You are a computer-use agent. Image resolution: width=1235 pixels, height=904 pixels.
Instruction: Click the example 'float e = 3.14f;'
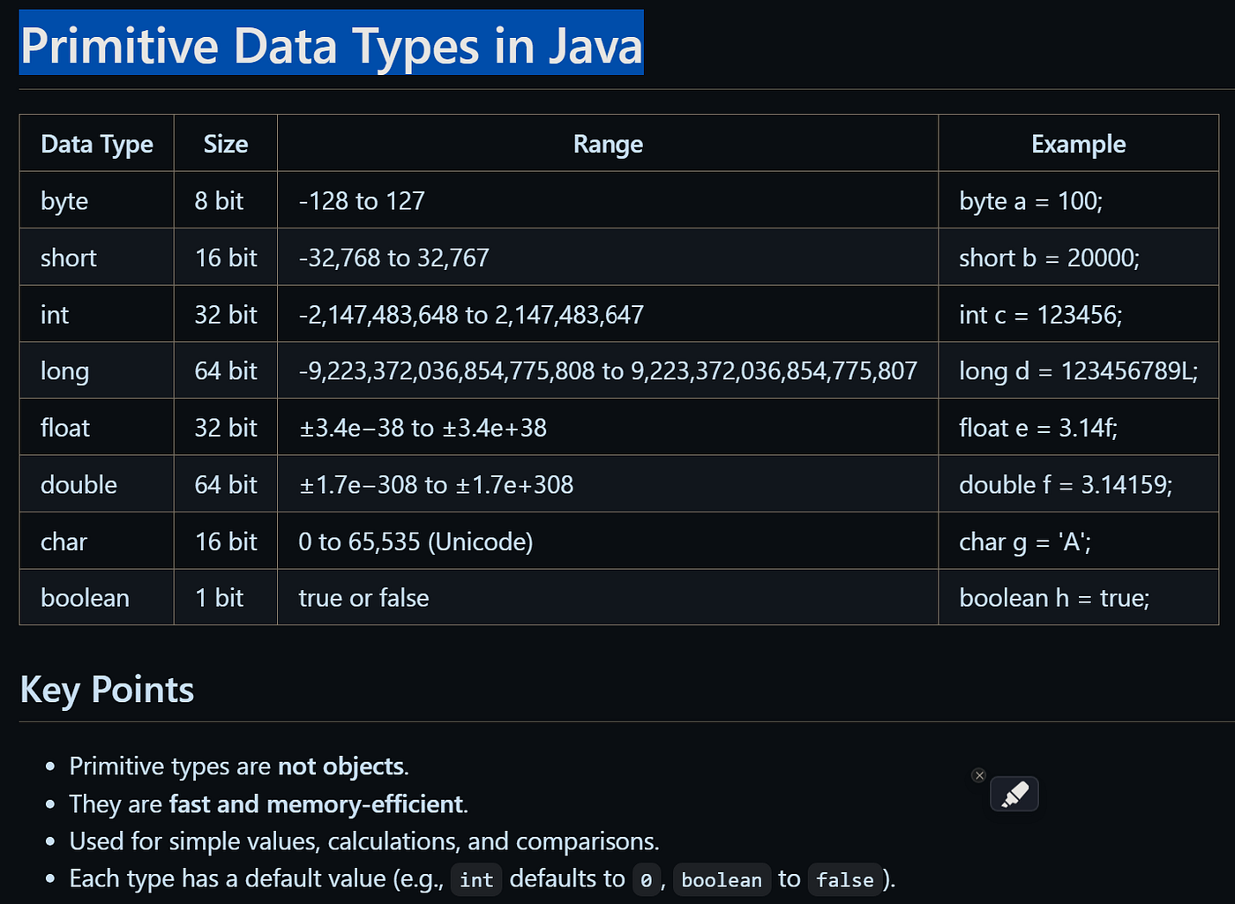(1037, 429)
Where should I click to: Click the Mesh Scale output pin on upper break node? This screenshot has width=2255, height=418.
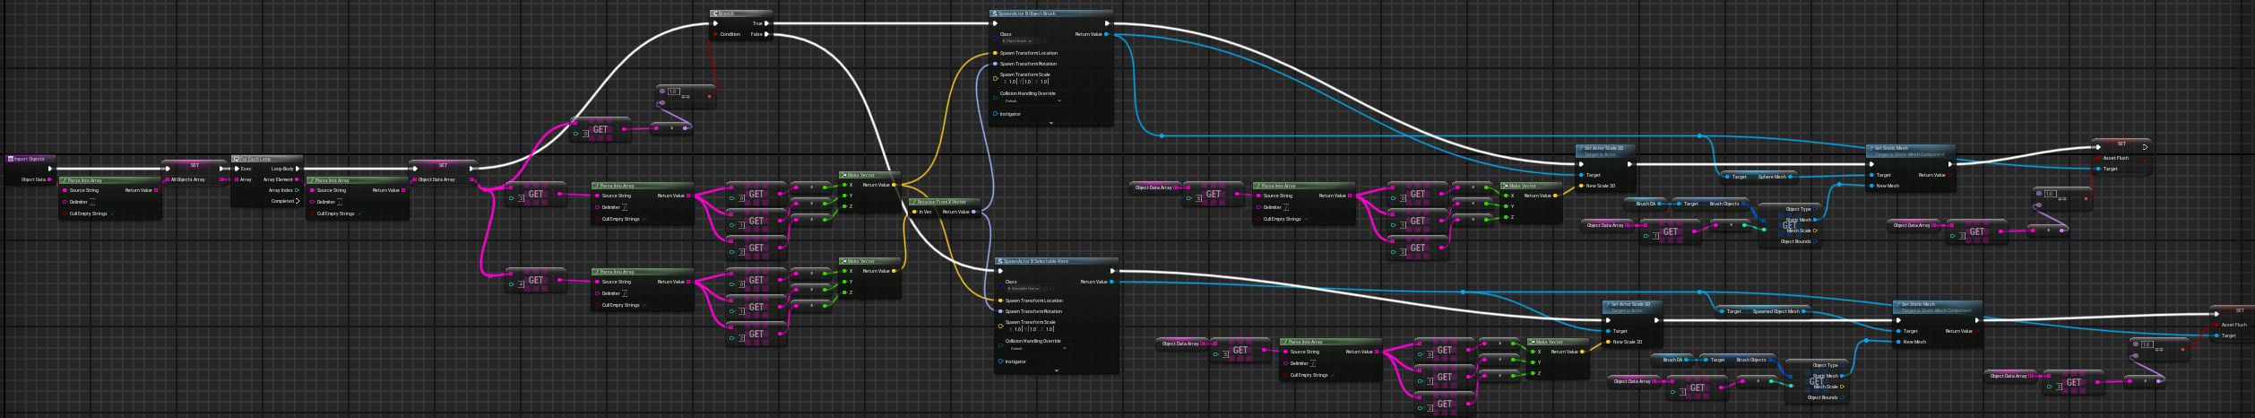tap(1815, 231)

========

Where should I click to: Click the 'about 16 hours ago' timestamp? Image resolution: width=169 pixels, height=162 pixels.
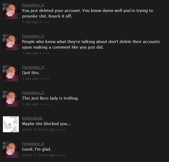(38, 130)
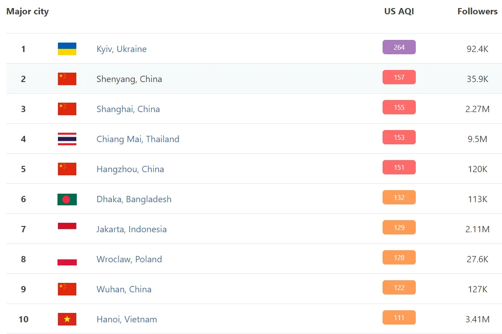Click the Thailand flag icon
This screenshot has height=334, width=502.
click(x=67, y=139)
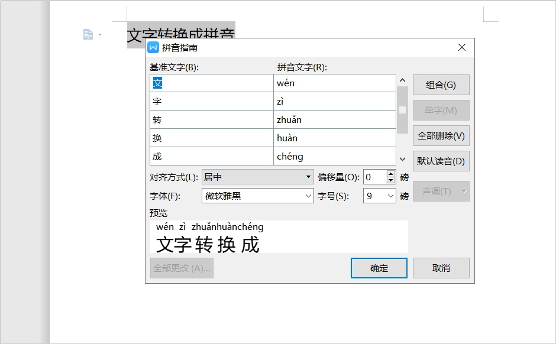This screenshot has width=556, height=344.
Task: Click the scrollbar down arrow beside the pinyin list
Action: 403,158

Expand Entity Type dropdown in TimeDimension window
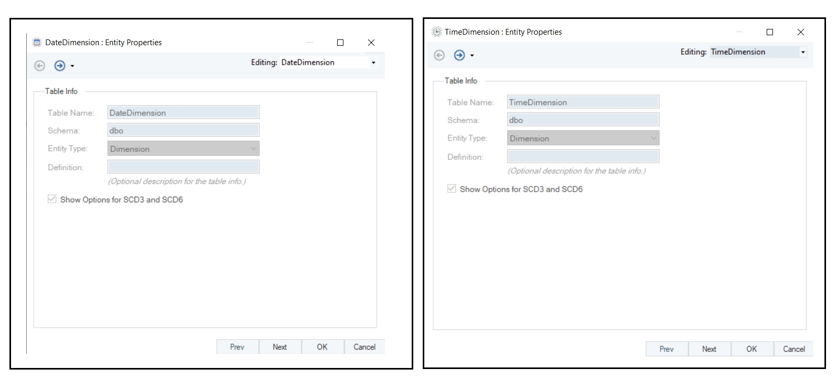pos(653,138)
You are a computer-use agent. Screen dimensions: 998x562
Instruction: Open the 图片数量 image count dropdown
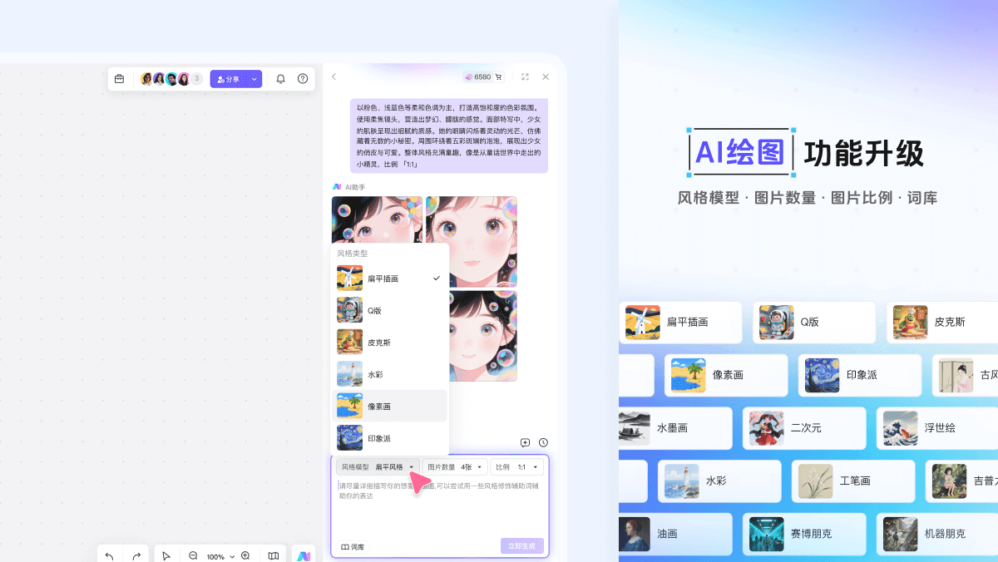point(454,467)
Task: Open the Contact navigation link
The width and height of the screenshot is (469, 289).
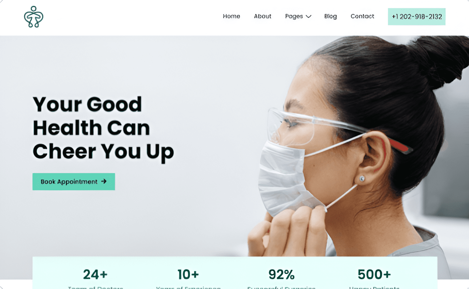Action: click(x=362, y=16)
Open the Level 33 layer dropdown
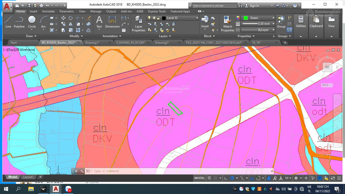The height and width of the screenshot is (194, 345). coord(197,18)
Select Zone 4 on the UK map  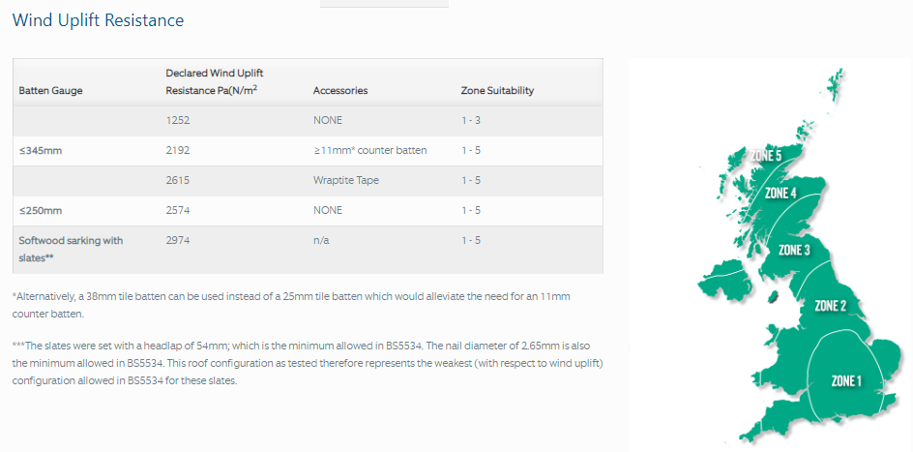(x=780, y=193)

========

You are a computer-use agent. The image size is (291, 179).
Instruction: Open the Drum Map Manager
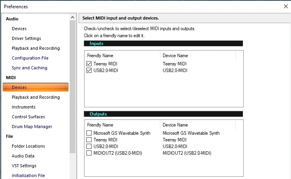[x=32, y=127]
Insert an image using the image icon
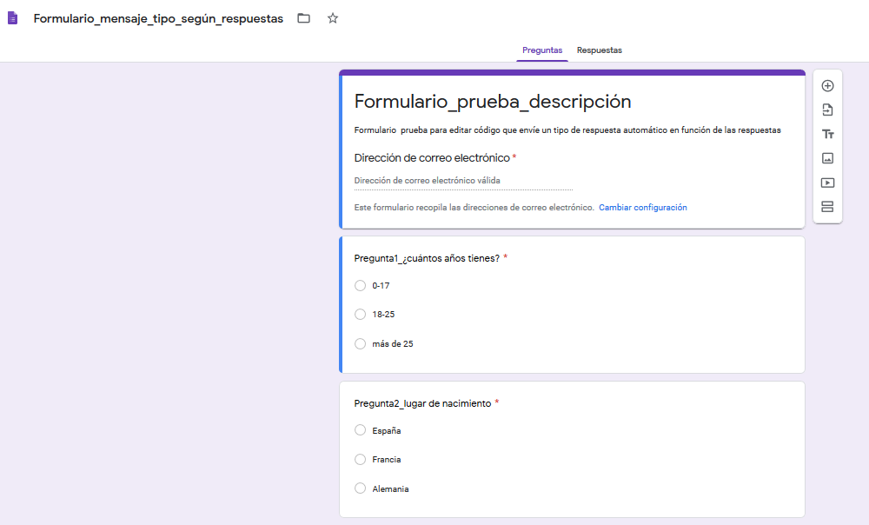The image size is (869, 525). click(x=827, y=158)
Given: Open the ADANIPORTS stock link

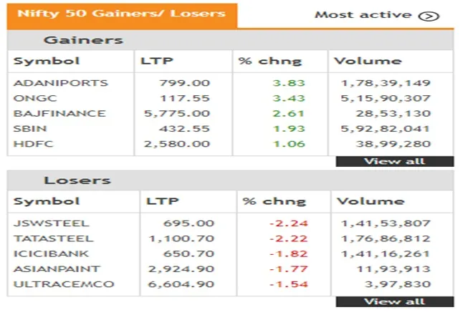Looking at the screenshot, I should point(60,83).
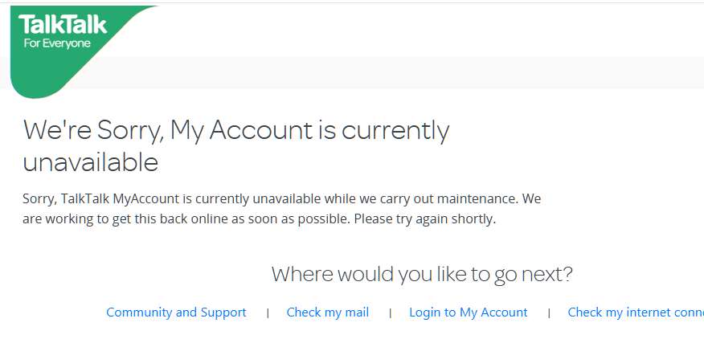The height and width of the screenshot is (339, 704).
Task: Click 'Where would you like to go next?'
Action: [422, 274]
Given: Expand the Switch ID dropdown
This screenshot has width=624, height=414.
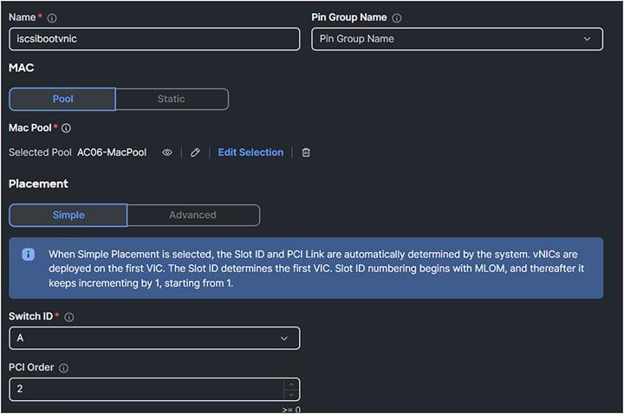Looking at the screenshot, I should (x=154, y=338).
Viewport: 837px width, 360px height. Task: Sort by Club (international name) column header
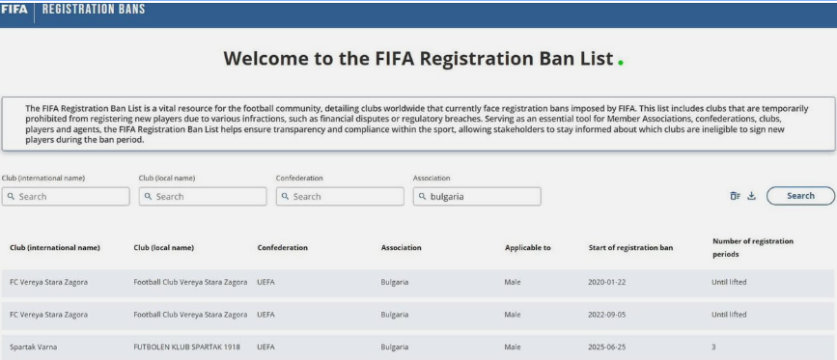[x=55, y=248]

========

* [ABOUT THIS EXERCISE]:
A complete answer gives every line of the data that includes "agent".

* [TASK SOLUTION]:
You are a computer-use agent. Image resolution: width=1235 pixels, height=904 pixels.
You are a computer-use agent. Screen dimensions: 998x562
You are a computer-use agent. The image size is (291, 179).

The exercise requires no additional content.